# WORK ORDER
The records follow. Filter them to the lines that hold "computer".

Saved entries
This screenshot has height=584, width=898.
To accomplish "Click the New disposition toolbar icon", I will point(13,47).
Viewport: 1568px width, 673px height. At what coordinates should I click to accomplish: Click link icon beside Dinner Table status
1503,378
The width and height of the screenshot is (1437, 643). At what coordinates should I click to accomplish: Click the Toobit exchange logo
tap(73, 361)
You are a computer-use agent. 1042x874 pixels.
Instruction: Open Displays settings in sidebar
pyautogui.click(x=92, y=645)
--
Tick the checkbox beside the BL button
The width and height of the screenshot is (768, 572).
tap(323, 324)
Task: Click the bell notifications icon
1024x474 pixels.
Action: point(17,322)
---
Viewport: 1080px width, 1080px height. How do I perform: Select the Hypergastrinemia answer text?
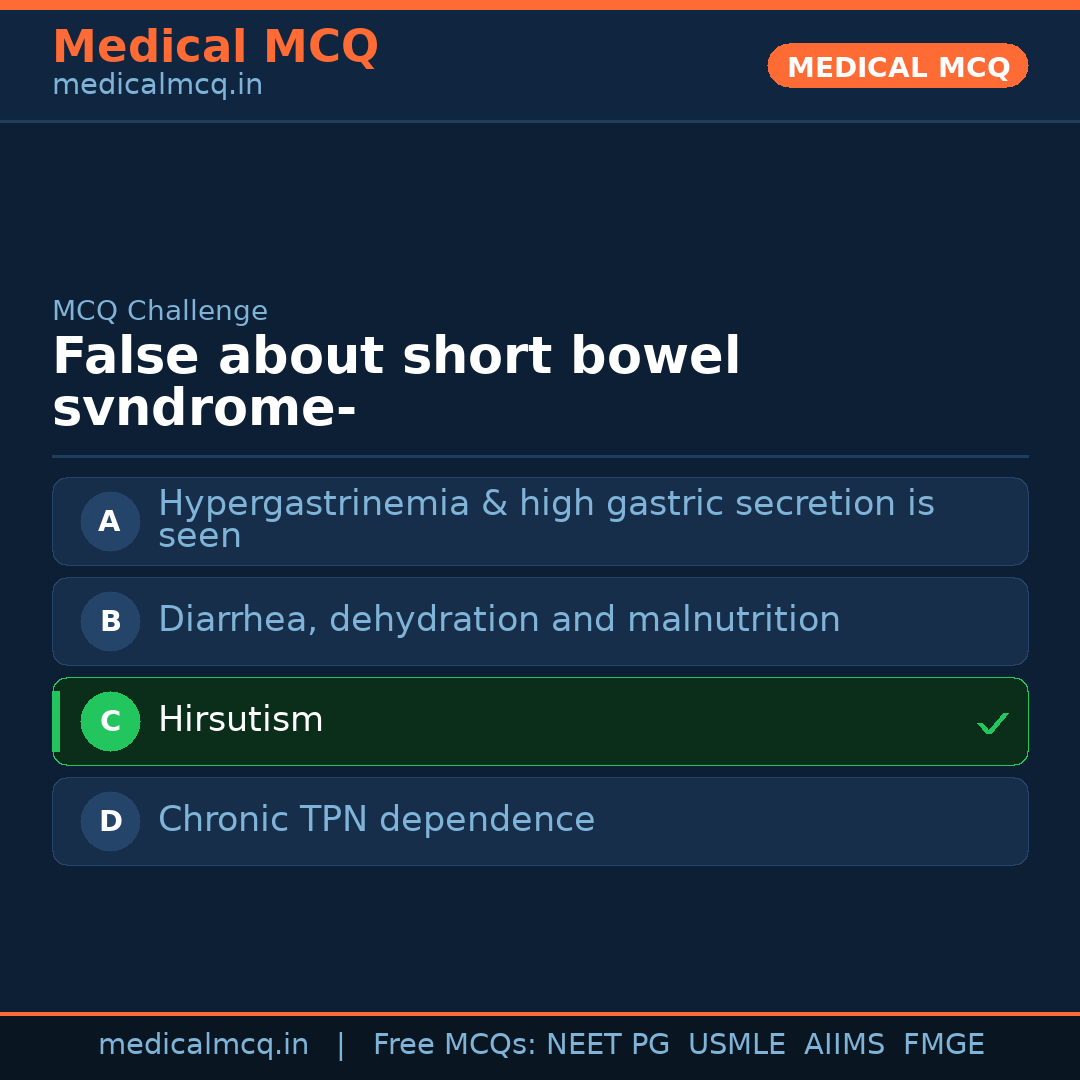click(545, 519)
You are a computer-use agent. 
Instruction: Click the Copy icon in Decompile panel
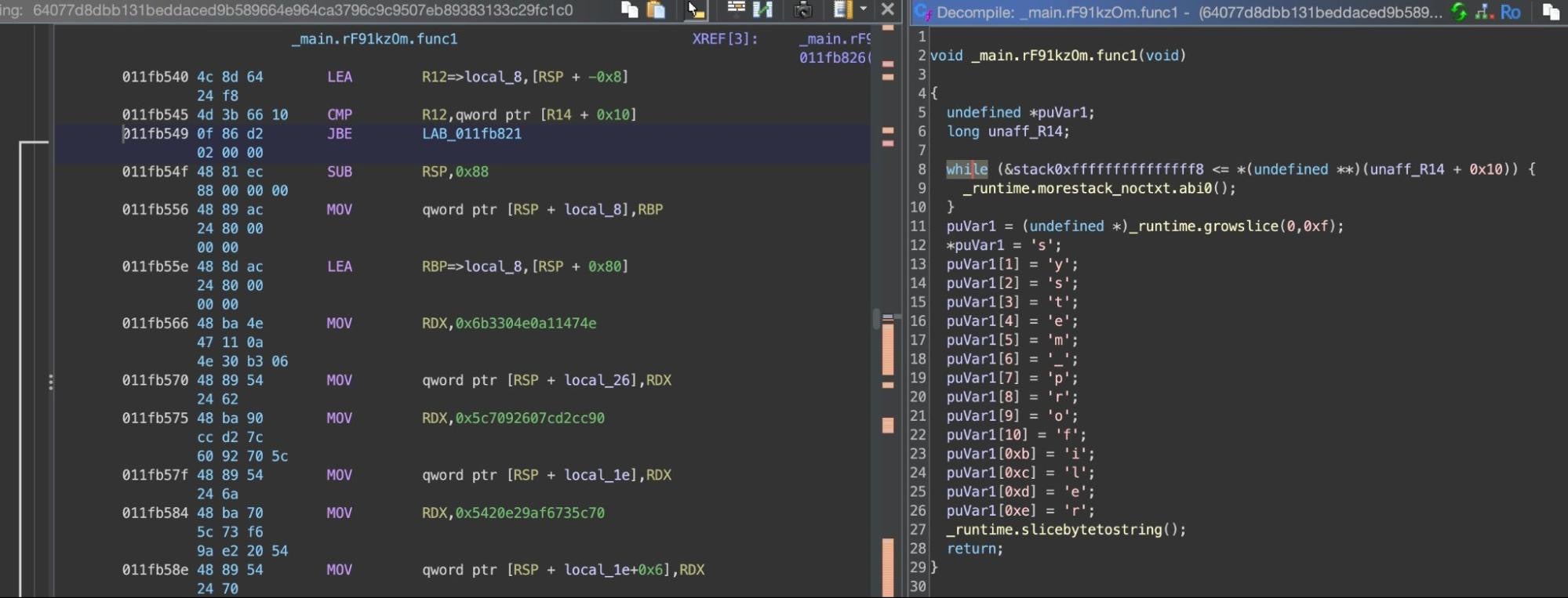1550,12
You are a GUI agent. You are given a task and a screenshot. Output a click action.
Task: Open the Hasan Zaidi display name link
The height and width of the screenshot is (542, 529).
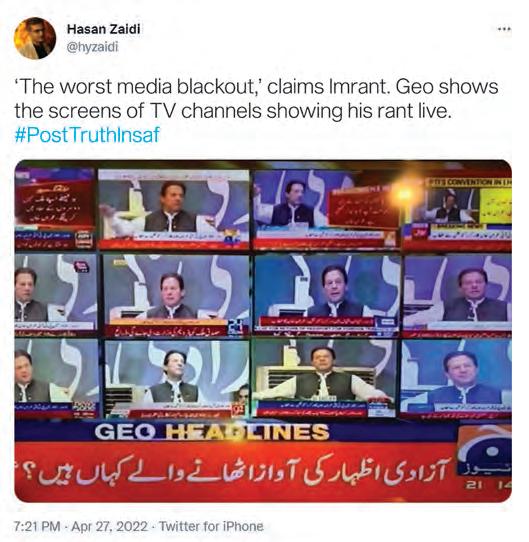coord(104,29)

# EXPECTED OUTPUT
You are a computer-use agent. 1042x874 pixels.
You are a computer-use agent. 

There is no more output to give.